Applicant's initial prelicensing inspection was completed on April 28, 2022 and the Applicant was advised that the following items needed to be completed prior to a small Family Child Care Home license being approved:

1) Air conditioner unit in the backyard has been barricaded.
2) Left side section of the backyard needs to be barricaded.
3) Thorny weeds and overgrown rose bushes have been cut back or removed.
4) Updated Facility sketches have been submitted to LPA

LPA toured the backyard area of the home with the Applicant during today's inspection and observed the following:

1) Air conditioner unit in the backyard has been barricaded.
2) Left side section of the backyard has been barricaded.
3) Thorny weeds and overgrown rose bushes have been cut back or removed.
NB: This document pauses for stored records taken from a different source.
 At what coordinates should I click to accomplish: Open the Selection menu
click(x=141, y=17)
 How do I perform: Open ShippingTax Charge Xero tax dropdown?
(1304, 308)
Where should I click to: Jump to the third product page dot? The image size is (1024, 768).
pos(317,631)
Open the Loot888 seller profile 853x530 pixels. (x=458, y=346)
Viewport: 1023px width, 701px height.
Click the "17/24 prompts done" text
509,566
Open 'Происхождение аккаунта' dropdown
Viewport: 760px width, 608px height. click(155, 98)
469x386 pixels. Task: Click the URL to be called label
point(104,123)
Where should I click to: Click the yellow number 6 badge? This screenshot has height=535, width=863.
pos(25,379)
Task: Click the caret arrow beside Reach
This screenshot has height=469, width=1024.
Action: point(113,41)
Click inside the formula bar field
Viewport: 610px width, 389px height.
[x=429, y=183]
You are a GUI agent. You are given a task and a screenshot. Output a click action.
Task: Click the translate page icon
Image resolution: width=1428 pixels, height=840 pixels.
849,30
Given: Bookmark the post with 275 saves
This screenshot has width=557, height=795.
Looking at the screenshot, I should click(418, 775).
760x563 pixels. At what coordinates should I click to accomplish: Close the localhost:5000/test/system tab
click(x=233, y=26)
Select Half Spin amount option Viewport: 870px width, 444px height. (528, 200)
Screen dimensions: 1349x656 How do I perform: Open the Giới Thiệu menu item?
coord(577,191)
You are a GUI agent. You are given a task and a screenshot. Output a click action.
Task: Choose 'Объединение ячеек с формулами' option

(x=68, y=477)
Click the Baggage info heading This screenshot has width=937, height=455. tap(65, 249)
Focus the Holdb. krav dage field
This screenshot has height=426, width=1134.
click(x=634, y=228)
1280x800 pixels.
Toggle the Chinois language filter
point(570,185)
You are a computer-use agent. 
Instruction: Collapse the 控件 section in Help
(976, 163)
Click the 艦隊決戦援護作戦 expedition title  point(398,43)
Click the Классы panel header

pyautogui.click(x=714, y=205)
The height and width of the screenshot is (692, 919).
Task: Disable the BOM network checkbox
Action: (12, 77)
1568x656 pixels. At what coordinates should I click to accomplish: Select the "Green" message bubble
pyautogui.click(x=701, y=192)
Updated Facility sketches were also provided to LPA during today's inspection.

It is concluded that the Applicant has completed the required items and thus a small Family Child Care Home is approved effective today (May 9, 2022). LPA advised the Applicant that a license will be mailed to her within 5-7 days.
SUPERVISORS NAME: Diana Stephenson
LICENSING EVALUATOR NAME: Melvin S Matos
LICENSING EVALUATOR SIGNATURE: DATE: 05/09/2022
I acknowledge receipt of this form and understand my licensing appeal rights as explained and received.
FACILITY REPRESENTATIVE SIGNATURE: DATE: 05/09/2022
This report must be available at Child Care and Group Home facilities for public review for 3 years.